Remix.run Logo
homebrewer 16 hours ago

Unless you've then read through those sources — and not asked the machine to summarize them again — I don't see how that changes anything.

Judging by your tone and several assumptions based on nothing I see that you're fully converted. No reason to keep talking past each other.

CamperBob2 15 hours ago | parent [-]

No, I'm not "fully converted." I reject the notion that you have to join one cult or the other when it comes to this stuff.

I think we've all seen plenty of hallucinated sources, no argument there. Source hallucination wasn't a problem 2-3 years ago simply because LLMs couldn't cite their sources at all. It was a massive problem 1-2 years ago because it happened all the freaking time. It is a much smaller problem today. It still happens too often, especially with the weaker models.

I'm personally pretty annoyed that no local model (at least that I can run on my own hardware) is anywhere near as hallucination-resistant as the major non-free, non-local frontier models.

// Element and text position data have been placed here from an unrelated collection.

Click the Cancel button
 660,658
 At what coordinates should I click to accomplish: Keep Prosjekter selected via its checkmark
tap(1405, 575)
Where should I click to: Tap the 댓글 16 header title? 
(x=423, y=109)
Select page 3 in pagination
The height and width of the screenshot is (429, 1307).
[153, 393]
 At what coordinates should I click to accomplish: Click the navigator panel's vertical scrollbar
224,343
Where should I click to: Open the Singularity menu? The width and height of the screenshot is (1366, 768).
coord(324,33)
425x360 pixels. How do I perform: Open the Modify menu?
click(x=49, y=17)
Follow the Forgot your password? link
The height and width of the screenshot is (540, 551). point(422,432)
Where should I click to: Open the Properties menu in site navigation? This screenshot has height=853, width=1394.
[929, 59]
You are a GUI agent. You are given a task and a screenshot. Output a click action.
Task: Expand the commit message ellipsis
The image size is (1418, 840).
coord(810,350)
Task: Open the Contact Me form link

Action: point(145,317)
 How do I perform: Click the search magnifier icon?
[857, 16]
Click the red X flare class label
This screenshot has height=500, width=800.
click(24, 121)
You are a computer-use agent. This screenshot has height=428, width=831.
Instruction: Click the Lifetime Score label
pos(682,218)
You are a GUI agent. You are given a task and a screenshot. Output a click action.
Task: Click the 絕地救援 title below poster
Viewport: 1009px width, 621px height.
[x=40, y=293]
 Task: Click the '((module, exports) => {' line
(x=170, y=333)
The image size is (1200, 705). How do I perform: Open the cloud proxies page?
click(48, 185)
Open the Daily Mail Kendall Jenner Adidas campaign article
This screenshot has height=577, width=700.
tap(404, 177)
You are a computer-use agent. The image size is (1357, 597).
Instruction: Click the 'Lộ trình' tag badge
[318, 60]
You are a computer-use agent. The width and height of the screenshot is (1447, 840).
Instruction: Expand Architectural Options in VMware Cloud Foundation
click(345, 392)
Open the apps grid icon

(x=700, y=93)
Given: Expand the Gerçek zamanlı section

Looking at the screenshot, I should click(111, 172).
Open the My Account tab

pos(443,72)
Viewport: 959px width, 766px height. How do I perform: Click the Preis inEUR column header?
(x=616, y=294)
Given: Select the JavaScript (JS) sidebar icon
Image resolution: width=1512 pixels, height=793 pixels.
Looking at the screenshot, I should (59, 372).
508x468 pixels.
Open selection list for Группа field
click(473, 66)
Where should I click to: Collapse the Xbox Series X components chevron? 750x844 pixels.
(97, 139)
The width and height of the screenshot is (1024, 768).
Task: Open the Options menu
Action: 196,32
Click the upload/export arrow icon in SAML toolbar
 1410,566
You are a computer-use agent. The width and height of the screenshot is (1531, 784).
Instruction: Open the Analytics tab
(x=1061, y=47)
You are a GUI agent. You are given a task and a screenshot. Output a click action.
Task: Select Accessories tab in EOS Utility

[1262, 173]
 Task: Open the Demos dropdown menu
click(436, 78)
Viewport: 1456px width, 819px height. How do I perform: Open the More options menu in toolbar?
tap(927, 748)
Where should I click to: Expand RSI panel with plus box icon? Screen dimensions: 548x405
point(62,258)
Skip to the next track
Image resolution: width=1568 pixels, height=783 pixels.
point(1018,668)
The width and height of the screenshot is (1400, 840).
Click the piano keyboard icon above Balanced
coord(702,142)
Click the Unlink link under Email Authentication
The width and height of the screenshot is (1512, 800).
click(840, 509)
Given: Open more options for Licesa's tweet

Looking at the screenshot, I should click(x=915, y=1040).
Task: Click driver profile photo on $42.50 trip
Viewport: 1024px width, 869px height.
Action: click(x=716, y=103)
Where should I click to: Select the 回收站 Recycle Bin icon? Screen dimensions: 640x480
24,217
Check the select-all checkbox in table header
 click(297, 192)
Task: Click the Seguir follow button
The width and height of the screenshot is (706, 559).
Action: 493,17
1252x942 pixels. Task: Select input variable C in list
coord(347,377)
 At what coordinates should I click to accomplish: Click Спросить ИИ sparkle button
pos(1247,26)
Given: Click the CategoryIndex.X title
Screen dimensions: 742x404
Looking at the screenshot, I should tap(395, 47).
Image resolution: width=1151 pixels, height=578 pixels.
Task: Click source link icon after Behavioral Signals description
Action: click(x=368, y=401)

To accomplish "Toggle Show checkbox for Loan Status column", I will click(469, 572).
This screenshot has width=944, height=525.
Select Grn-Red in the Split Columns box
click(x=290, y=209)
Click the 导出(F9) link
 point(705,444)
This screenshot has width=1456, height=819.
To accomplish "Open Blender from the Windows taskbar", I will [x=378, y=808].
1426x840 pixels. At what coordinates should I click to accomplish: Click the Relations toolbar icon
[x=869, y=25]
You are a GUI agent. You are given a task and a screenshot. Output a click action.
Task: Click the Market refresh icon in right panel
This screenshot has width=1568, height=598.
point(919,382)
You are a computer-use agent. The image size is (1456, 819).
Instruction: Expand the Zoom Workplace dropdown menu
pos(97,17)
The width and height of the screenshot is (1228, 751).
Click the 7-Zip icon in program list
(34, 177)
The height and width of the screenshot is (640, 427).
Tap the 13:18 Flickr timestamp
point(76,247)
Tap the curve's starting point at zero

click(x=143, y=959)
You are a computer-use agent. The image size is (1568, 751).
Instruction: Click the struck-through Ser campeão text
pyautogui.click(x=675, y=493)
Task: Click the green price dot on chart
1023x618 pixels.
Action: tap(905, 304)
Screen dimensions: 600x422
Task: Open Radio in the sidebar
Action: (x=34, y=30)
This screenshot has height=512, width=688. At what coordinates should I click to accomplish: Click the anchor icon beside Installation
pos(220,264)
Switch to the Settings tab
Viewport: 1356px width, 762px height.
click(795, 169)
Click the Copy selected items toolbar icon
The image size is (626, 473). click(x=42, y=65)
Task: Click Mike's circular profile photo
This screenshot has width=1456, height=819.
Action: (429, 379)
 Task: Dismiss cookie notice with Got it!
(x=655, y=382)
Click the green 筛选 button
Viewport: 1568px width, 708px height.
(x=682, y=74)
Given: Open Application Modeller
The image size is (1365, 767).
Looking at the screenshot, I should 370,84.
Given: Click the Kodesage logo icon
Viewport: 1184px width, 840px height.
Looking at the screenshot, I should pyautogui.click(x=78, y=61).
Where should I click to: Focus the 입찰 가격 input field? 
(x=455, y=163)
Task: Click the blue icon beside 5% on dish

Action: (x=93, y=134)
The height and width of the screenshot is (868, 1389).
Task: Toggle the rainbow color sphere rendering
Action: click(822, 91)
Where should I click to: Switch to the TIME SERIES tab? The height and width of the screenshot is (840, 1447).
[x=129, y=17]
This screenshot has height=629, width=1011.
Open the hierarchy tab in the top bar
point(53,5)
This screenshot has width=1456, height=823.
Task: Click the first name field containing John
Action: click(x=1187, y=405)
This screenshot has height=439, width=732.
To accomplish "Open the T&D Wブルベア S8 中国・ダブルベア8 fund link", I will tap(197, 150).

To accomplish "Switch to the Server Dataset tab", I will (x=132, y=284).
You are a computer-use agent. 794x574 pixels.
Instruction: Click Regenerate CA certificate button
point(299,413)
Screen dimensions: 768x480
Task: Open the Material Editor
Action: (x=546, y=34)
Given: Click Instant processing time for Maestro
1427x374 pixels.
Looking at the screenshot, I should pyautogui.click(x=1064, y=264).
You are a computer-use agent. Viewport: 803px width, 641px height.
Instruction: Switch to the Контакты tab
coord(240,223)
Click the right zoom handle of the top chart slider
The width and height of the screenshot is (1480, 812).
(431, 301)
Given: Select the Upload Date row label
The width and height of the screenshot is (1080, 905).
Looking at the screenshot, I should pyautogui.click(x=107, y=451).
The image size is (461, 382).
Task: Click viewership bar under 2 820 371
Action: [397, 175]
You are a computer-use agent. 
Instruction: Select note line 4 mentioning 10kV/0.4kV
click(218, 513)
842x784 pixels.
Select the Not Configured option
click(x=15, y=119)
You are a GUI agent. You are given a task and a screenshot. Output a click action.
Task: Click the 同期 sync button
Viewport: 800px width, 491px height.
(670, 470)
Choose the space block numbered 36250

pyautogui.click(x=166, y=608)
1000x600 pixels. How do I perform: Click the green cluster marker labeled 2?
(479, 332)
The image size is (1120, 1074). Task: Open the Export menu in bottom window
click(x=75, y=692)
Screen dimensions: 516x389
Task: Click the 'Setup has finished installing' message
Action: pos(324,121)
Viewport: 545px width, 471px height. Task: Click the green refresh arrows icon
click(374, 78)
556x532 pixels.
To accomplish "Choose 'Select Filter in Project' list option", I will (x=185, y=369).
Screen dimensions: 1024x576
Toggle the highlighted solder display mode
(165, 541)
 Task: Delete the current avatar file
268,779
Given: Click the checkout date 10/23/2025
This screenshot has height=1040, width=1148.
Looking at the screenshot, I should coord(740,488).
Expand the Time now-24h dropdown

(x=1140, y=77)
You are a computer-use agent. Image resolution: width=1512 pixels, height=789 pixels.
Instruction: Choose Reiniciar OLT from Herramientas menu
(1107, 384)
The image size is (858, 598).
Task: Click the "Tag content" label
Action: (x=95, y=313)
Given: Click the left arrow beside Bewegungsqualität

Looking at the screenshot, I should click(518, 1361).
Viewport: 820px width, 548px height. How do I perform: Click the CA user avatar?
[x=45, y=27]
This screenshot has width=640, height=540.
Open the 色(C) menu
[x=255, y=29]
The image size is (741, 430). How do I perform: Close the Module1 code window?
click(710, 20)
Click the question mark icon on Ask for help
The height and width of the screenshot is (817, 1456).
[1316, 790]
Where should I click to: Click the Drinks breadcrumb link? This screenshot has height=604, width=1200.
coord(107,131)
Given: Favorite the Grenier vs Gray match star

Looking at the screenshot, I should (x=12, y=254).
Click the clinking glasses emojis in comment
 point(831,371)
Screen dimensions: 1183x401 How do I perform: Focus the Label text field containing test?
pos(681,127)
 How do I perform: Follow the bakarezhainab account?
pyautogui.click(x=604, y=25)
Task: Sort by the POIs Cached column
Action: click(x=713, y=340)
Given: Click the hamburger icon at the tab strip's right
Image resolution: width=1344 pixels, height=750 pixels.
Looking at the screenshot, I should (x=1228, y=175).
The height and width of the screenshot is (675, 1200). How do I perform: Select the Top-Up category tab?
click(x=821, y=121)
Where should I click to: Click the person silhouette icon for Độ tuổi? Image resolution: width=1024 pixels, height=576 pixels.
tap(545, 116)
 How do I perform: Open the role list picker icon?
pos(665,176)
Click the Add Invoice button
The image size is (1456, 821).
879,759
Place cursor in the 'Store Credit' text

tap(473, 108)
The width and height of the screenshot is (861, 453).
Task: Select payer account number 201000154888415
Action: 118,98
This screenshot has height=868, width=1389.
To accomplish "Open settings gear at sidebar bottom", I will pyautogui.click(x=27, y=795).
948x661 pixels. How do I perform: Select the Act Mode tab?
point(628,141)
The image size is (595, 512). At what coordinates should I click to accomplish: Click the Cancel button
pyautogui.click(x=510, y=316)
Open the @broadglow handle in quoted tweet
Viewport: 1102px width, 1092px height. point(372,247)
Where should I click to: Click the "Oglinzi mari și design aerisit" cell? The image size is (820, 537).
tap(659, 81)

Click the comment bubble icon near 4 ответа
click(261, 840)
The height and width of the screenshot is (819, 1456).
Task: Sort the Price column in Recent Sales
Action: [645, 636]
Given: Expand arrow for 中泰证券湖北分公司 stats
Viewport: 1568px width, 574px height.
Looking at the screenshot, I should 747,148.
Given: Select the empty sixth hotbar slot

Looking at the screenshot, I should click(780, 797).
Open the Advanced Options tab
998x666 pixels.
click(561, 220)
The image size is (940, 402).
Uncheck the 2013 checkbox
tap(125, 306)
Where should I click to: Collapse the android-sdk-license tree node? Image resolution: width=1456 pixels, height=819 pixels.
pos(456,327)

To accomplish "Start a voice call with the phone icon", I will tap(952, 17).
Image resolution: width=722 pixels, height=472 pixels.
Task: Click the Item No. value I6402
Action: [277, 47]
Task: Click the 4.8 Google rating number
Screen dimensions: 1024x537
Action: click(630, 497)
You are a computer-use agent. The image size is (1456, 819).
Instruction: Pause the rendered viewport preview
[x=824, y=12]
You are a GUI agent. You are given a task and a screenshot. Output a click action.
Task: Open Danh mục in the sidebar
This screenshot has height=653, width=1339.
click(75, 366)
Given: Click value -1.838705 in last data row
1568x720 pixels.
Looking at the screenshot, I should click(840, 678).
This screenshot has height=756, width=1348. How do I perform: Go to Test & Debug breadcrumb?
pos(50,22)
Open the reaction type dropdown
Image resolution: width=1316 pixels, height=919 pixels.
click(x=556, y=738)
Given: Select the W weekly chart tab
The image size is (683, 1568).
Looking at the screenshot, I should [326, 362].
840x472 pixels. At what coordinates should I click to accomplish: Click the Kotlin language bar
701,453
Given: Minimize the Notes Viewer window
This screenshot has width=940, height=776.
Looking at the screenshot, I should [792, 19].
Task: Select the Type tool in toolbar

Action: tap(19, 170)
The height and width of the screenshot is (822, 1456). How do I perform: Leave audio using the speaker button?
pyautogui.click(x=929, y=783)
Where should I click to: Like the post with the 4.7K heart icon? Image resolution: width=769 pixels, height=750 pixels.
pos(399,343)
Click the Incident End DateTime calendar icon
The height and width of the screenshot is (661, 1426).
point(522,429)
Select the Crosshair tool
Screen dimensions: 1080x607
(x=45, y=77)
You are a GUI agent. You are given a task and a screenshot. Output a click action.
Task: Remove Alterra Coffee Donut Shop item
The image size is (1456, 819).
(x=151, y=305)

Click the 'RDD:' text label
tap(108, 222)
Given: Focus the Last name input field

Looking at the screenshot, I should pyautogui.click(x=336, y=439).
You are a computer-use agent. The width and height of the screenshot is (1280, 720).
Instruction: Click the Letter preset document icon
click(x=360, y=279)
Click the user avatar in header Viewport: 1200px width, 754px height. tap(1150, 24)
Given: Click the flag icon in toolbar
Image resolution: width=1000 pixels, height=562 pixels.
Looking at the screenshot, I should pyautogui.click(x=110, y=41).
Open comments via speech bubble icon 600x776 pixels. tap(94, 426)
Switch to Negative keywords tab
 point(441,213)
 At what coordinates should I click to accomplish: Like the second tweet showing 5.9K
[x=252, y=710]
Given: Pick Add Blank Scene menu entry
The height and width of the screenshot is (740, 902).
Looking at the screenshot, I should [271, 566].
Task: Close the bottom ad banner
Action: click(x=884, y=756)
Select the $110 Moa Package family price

In my example, no, I didn't bother confirming the Russell sources in detail, other than to check that they (a) existed and (b) weren't completely irrelevant. I had other stuff to do and don't actually care that much. The comment just struck me as weird, and now I'm better informed thanks to Firefox's AI feature. My takeaway wasn't "Russell wanted to nuke the Russians," but rather "Russell's positions on pacifism and aggression were more nuanced than I thought. Remember to look into this further when/if it comes up again." Where's the harm in that?

Can you share what you asked, and what model you were using? I like to collect benchmark questions that show where progress is and is not happening. If your question actually elicited such a crappy response from a leading-edge reasoning model, it sounds like a good one. But if you really did just issue a throwaway prompt to a free/instant model, then trust me, you got a very wrong impression of where the state of the art really is. The free ChatGPT is inexcusably bad. It was still miscounting the r's in "Strawberry" as late as 5.1.

tsimionescu 10 hours ago | parent [-]

> I'm personally pretty annoyed that no local model (at least that I can run on my own hardware) is anywhere near as hallucination-resistant as the major non-free, non-local frontier models.

And here you get back to my original point: to get good (or at least better) AI, you need complex and huge models, that can't realistically run locally.